(Saved data entries)
┌──

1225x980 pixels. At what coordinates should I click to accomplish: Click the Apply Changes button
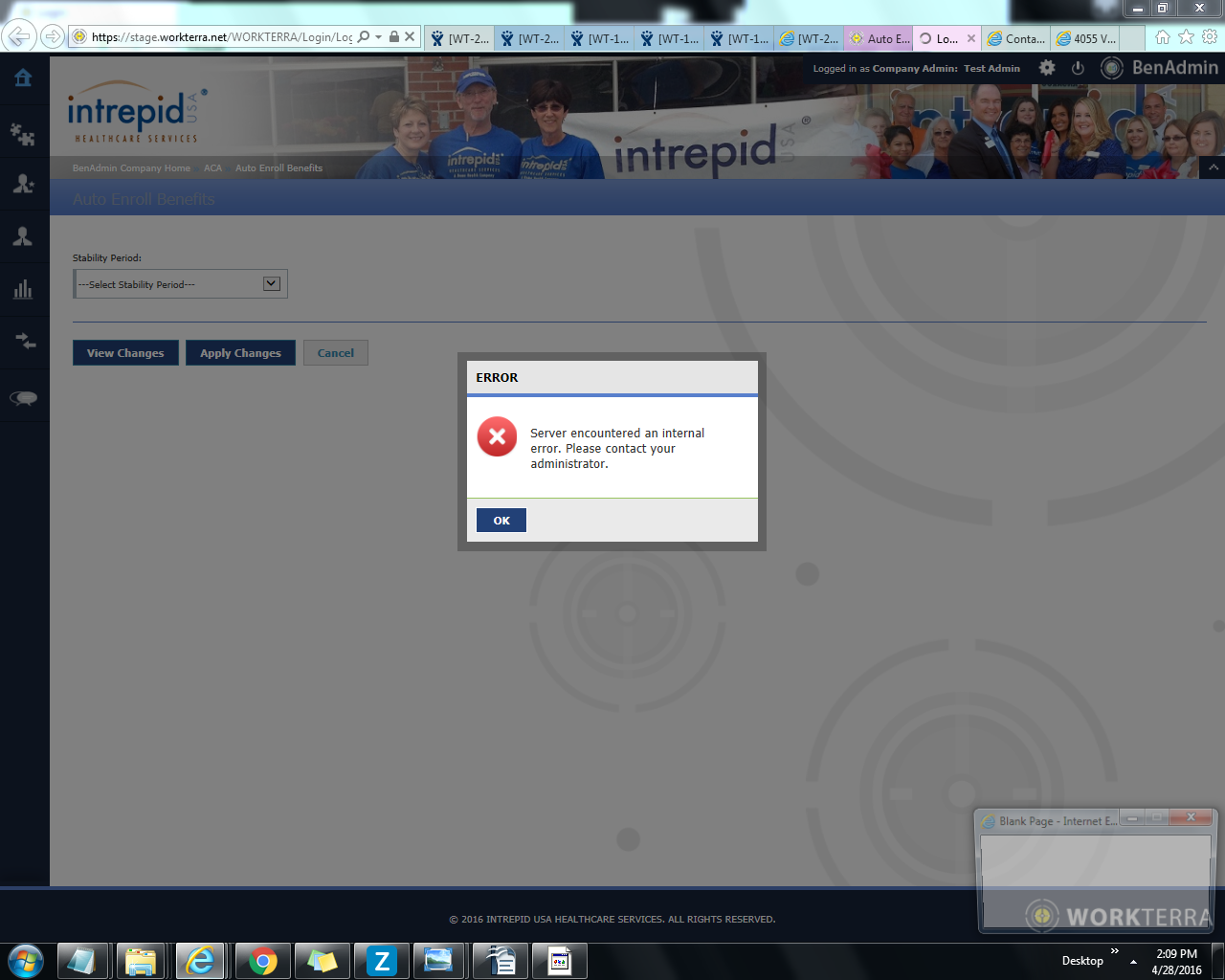240,353
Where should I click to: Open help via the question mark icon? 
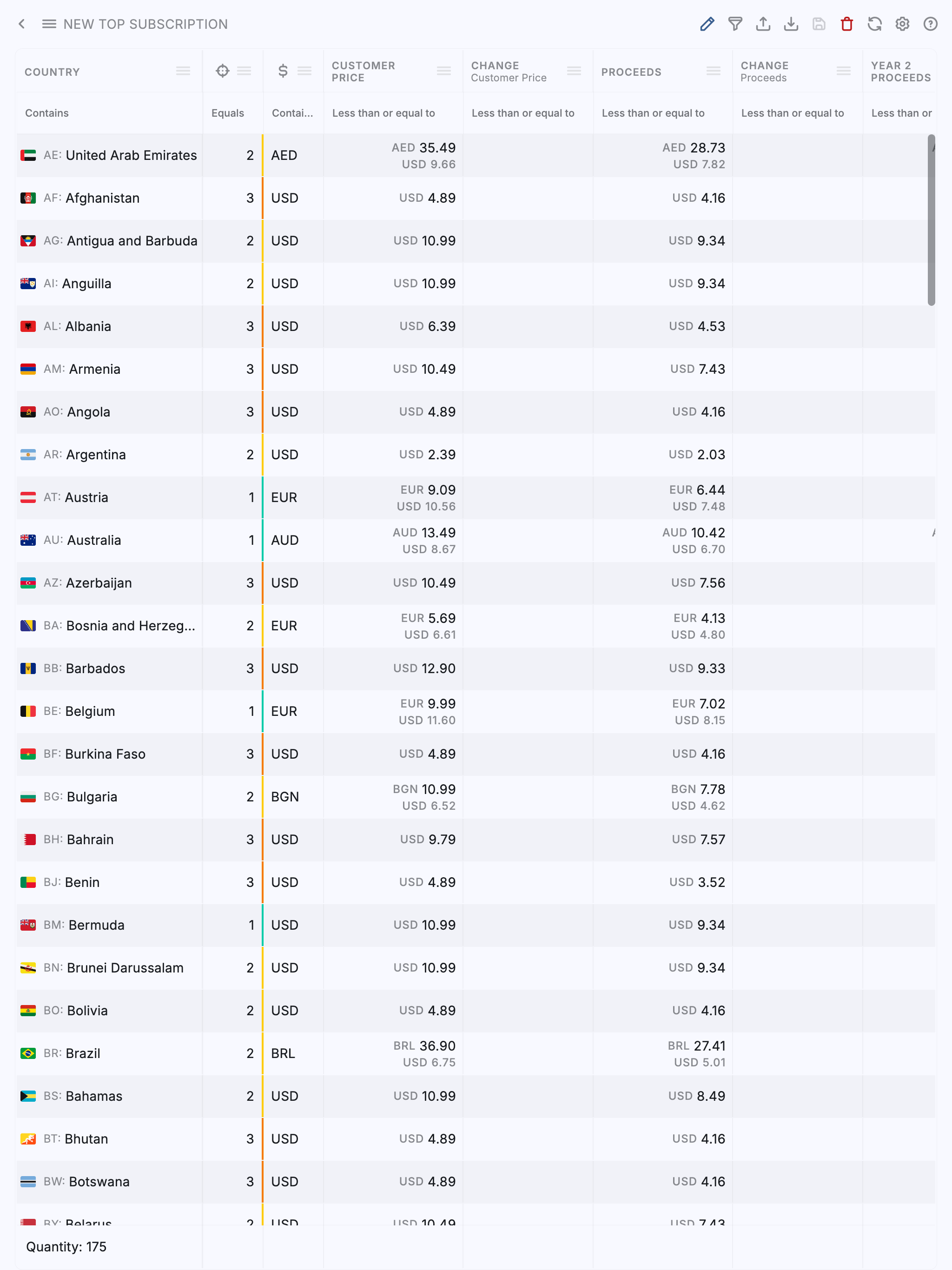[x=930, y=24]
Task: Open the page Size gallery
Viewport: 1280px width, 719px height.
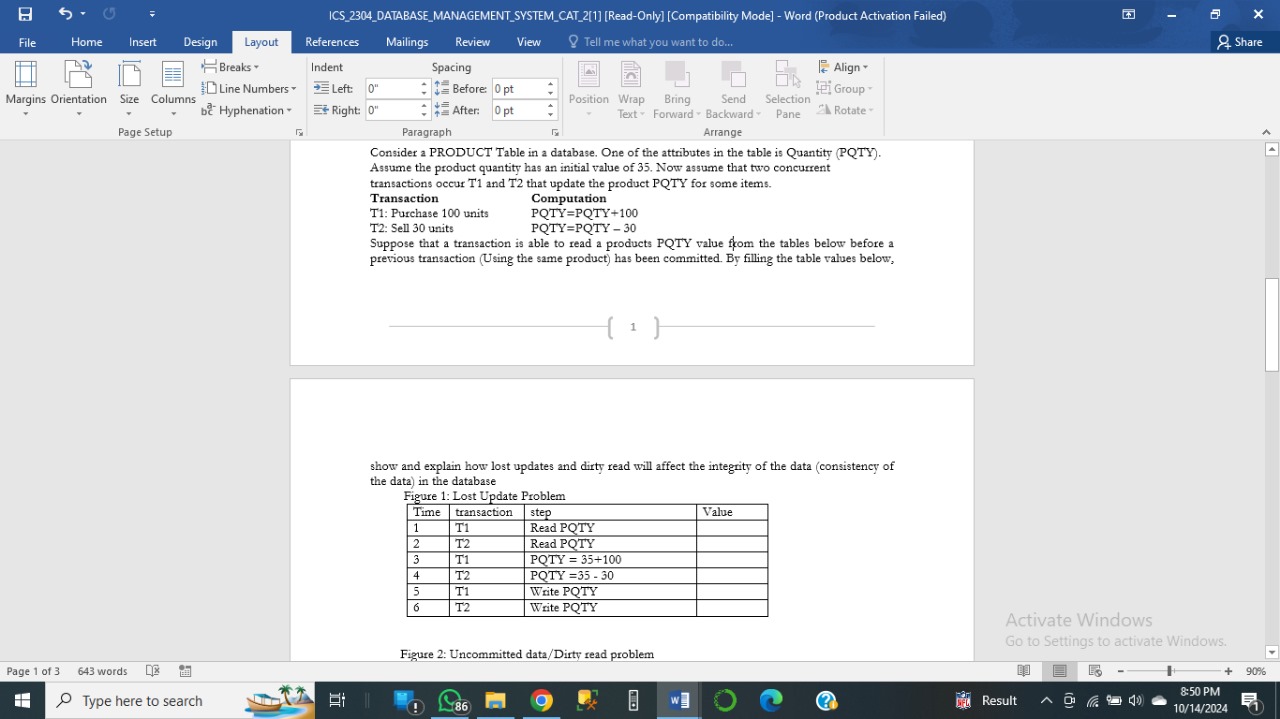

└──

*Your goal*:
Images aside, return each entry above precisely as it stands.

*Your solution*:
1225x980 pixels. At what coordinates should I click to accomplish: Click the Apply Changes button
240,353
Where should I click to: Open help via the question mark icon? 
[x=930, y=24]
Task: Open the page Size gallery
Viewport: 1280px width, 719px height.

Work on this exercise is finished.